In a statement, Lieberman noted he had delayed his own candidacy until Gore announced his plans for the 2004 race. “I have a lot of respect for Al Gore -- that is why I kept my promise not to run [for next year’s nomination] if he did,” Lieberman said. “ ... I will continue to make my case about taking our party and nation forward.”

Gore’s embrace of Dean leaves former President Clinton and his wife, Sen. Hillary Rodham Clinton of New York, among the influential Democrats who have not announced a preference for 2004. Clinton has given no indication that he intends to endorse; his wife has explicitly ruled it out.

Gore’s decision may say as much about his evolution as it does about Dean’s growing political strength. As vice president, Gore was identified with the centrism that Clinton promoted.
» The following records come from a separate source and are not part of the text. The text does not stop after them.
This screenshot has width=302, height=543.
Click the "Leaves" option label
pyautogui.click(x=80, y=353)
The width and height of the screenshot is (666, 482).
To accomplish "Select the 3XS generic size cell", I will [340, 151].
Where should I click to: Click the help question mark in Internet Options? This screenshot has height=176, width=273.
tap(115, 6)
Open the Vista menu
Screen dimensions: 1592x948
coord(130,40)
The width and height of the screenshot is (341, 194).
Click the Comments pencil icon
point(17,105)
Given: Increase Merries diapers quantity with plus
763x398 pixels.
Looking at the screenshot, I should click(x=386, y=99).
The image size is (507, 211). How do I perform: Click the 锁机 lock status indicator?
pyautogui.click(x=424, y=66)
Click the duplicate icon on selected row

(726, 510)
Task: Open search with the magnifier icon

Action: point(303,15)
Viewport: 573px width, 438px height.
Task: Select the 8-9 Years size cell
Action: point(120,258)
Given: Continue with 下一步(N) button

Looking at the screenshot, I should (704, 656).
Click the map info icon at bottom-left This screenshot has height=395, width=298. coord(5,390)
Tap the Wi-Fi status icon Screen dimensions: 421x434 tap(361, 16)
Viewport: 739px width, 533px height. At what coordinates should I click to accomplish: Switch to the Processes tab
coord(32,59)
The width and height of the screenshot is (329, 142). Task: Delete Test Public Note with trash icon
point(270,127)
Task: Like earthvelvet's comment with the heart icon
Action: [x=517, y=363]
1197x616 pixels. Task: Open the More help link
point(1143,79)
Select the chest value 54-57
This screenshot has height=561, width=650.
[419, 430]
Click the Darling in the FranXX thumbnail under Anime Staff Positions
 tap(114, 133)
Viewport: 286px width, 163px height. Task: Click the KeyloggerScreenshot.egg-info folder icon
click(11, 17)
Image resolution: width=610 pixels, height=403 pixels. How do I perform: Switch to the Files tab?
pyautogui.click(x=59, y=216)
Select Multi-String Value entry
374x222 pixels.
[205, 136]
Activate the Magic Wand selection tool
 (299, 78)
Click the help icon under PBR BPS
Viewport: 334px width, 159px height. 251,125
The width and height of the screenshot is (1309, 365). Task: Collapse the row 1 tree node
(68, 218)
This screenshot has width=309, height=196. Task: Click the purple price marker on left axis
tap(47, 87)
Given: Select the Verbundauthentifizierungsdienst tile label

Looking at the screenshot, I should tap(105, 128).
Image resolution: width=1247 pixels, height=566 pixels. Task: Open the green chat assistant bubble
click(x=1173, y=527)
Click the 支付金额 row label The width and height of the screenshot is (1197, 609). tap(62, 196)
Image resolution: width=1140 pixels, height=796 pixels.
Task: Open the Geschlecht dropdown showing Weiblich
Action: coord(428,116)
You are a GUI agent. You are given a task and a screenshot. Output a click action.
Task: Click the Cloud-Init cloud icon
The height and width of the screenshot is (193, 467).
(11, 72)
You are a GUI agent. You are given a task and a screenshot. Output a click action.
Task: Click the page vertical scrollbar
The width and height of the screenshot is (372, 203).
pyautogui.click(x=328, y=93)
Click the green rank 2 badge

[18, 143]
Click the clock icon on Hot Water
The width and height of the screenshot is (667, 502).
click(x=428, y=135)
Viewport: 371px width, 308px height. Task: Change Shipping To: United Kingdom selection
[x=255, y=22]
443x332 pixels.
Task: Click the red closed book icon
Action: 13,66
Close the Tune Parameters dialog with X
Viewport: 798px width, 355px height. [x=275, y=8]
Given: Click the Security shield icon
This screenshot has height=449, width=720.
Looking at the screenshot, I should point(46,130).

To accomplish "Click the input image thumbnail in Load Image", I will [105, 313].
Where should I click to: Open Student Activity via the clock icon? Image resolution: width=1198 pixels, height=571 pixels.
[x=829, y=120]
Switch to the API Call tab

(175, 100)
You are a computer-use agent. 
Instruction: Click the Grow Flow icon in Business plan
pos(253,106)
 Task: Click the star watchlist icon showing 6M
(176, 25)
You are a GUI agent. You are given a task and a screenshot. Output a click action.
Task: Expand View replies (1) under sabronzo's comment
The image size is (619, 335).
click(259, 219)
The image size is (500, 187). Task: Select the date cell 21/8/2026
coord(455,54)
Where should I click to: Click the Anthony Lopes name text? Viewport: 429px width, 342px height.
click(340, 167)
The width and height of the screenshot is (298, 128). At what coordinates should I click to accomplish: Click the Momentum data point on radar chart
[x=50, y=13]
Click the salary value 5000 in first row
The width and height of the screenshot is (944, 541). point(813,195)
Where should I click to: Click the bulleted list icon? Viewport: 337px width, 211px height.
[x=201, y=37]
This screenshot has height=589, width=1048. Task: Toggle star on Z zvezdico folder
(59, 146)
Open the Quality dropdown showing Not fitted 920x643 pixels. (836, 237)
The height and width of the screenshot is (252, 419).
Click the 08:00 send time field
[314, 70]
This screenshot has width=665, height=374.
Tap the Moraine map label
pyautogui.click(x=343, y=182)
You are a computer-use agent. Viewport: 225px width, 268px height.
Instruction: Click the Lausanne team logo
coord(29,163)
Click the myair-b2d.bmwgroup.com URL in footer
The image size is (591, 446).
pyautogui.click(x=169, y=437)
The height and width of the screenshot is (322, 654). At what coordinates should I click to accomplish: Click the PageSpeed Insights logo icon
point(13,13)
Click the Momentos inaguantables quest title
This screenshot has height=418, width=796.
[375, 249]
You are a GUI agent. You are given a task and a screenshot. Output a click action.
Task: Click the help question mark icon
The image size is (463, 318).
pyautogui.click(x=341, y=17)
But by endorsing Dean, Gore could cement his estrangement from the “New Democrat” agenda associated with the Democratic Leadership Council, a moderate group that has been among Dean’s sharpest critics inside the party.

In his 2000 campaign, Gore emphasized more-traditional liberal themes, especially a sharp-edged economic populism. In the last year, Gore has continued to identify with the party’s more liberal wing through his denunciation of the war in Iraq and his calls for the repeal of the Patriot Act, the law passed after the 2001 terrorist attacks that gives Washington increased authority to monitor suspected terrorists.

Dean’s campaign manager, Joe Trippi, would not confirm the reports of Gore’s endorsement. Discussing today’s campaign schedule, he said, “We made a promise to people to stand together ... and let them in their own words talk about what they’re doing and why they’re doing it.”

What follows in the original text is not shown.